Liam enjoyed the shower so much that I've repeated it twice a day for the past three days. I can't help loving it too. Holding that snuggly little body to mine, while it's still little enough to hold. It's quite a sensation. And I get kisses! A little girl at daycare loves to kiss Liam, and he's catching on...slowly. He gets the mouth-to-face thing, but he's yet to learn that kissing involves puckered lips, and not so much a gaping lamprey mouth. Except on very rare occasions, Liam will not give kisses when asked, except I've discovered, when in the shower. Which is fine with me, because it cuts down on the amount of nasal seepage that comes along with the kiss. Hey, it's my kid! It's only gross to you.

Moving on, yesterday morning we had breakfast, and played a bit, and then I stripped him and we took a shower. He wasn't quite as excited as before, and didn't want to play in the spray. He just tucked his head under my chin, his hands under his belly and...hey, wait a second, is he sleeping??

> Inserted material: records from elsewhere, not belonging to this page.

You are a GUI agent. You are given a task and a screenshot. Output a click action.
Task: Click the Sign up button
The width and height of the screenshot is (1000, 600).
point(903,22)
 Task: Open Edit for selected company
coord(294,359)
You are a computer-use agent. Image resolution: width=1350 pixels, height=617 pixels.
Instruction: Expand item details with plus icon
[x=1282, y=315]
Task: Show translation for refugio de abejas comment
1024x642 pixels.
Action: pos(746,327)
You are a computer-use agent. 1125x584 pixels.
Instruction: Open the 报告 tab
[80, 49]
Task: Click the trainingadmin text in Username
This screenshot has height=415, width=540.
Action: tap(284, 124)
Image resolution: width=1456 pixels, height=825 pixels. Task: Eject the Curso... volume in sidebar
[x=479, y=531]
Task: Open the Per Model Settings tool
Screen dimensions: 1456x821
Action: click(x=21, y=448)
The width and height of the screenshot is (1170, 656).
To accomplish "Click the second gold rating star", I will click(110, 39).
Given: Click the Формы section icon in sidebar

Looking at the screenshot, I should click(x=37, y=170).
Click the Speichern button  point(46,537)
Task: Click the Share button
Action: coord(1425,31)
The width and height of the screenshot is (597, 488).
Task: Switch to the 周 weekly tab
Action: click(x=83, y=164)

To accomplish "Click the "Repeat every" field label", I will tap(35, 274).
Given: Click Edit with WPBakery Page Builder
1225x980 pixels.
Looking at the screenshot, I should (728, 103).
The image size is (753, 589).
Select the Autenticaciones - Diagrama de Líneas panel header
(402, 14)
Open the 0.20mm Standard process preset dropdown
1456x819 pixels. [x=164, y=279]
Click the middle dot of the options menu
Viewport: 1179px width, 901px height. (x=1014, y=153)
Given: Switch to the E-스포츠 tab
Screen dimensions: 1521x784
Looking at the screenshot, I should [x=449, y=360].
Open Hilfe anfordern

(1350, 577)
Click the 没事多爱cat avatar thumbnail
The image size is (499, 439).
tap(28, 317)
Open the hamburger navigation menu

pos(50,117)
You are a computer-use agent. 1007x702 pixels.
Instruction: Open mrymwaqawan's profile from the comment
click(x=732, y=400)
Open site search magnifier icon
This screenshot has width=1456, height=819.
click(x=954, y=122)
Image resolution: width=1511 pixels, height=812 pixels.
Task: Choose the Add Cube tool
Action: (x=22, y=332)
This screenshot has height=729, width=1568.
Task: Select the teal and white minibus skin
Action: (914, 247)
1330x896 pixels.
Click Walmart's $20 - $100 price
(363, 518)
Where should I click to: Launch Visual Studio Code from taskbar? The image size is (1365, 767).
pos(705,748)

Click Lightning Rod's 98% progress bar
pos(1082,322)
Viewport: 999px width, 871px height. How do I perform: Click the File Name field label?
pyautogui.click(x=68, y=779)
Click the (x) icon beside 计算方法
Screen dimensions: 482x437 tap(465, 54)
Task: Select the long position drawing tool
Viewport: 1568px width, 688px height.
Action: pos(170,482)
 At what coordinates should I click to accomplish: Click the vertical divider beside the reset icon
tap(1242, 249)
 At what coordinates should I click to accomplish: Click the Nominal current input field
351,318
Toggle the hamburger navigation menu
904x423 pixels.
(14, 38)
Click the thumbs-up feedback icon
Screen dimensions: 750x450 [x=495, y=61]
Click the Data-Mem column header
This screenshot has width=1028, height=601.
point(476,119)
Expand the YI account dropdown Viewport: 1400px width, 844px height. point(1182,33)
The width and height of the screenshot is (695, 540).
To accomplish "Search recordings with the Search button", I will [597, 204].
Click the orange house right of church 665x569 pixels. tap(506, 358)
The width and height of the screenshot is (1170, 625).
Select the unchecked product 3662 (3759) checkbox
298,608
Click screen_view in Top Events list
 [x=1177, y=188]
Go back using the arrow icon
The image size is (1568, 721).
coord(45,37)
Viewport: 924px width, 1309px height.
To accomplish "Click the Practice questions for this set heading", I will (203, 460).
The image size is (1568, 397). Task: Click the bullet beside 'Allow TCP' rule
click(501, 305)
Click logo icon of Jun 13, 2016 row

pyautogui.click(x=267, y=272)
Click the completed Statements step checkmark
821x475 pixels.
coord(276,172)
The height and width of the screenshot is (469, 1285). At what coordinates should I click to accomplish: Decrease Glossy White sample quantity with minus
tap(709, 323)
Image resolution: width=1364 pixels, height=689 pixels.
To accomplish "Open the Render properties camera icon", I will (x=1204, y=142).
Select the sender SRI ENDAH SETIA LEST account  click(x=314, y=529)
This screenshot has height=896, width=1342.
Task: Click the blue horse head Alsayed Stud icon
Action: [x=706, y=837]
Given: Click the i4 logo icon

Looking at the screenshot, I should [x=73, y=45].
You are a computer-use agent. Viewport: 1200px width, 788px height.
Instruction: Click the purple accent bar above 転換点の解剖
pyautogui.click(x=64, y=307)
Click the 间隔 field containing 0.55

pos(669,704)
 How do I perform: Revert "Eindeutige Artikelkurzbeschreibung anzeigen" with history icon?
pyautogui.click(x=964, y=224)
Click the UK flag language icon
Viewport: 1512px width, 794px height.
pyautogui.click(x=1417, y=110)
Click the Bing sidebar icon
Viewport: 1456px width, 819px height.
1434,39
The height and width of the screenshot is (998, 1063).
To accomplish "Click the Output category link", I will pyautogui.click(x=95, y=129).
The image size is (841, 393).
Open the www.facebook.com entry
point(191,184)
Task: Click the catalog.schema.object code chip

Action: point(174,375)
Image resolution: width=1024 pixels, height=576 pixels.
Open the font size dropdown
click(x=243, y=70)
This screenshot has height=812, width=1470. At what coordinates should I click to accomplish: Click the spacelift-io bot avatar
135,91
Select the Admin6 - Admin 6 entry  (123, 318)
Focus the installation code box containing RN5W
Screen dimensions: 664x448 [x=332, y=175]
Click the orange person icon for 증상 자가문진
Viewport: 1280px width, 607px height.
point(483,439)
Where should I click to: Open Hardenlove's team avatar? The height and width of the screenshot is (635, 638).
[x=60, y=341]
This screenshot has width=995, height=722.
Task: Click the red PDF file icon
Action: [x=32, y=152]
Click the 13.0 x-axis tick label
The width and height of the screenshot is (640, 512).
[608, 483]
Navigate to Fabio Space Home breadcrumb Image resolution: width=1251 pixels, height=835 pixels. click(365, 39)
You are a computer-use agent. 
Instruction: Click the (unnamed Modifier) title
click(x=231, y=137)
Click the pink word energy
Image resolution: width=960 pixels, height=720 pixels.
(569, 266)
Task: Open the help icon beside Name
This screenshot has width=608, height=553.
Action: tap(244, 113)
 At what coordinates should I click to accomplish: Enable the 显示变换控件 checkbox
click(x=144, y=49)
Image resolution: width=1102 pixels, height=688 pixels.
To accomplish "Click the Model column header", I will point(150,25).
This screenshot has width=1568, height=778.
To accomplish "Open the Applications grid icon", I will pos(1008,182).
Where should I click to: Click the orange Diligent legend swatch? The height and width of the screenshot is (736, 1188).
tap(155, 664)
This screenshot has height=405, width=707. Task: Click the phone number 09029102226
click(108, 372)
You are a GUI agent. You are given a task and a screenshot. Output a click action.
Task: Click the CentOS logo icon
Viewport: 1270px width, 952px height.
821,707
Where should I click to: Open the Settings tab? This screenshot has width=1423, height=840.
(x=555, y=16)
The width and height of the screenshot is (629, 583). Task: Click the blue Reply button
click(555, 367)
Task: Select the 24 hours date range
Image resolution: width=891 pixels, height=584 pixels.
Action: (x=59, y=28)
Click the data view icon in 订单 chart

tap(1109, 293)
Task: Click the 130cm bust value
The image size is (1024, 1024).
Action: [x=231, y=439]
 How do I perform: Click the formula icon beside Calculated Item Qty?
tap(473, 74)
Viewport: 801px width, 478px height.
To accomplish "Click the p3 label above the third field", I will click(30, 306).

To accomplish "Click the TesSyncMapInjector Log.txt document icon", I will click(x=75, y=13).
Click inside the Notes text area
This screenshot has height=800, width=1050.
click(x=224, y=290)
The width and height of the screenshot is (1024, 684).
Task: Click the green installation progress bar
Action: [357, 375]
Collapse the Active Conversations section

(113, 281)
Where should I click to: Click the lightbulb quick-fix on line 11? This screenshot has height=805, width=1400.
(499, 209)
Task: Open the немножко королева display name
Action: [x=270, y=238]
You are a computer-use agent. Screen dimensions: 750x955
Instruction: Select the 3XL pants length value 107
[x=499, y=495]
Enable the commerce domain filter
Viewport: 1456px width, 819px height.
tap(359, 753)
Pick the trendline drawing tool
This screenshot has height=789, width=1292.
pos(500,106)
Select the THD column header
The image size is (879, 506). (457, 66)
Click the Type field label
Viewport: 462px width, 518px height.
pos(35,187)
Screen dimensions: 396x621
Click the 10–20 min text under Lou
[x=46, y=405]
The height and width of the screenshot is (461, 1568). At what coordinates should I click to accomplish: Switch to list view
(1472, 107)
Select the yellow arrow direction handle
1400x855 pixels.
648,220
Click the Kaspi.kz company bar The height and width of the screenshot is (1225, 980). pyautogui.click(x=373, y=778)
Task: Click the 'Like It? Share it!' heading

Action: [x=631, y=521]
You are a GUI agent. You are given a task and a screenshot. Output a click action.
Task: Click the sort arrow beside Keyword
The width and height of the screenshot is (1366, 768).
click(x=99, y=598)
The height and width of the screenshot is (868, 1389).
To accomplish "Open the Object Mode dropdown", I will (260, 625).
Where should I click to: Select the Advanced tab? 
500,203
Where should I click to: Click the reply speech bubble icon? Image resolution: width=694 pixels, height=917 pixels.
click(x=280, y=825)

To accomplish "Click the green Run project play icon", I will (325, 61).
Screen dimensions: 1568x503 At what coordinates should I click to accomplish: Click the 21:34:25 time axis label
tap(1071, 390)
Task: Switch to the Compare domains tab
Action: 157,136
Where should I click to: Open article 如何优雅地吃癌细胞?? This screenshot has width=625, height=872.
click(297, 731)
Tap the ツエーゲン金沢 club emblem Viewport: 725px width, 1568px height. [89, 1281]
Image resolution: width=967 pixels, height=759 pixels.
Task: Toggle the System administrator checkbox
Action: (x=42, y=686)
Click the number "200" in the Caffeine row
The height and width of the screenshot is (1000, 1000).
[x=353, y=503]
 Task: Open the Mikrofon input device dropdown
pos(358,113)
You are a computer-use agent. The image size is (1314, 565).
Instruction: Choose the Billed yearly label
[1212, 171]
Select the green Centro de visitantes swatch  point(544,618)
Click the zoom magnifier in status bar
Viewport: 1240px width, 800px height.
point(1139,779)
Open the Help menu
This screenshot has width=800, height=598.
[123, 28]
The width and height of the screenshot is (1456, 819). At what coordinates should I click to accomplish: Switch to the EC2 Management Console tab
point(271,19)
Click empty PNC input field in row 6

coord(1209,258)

Asleep after two minutes in the shower. While still in the shower. His mouth was closed and he was breathing through his sinuses. Not wanting to interrupt a good thing, I wandered around the shower for twenty minutes or so. When the water started to cool off, I got out, wrapped his towel around him. Bringing him into his bedroom, I laid him down in the crib, naked and damp. I slid a diaper on him, piled a heap of blankets on top of him, and he slept that way for a hour and a half.

Nighttime sleep has become a rare commodity again since Liam's been sick. Now when he wakes in the middle of the night, I have one more strategy to sooth him back to slumber.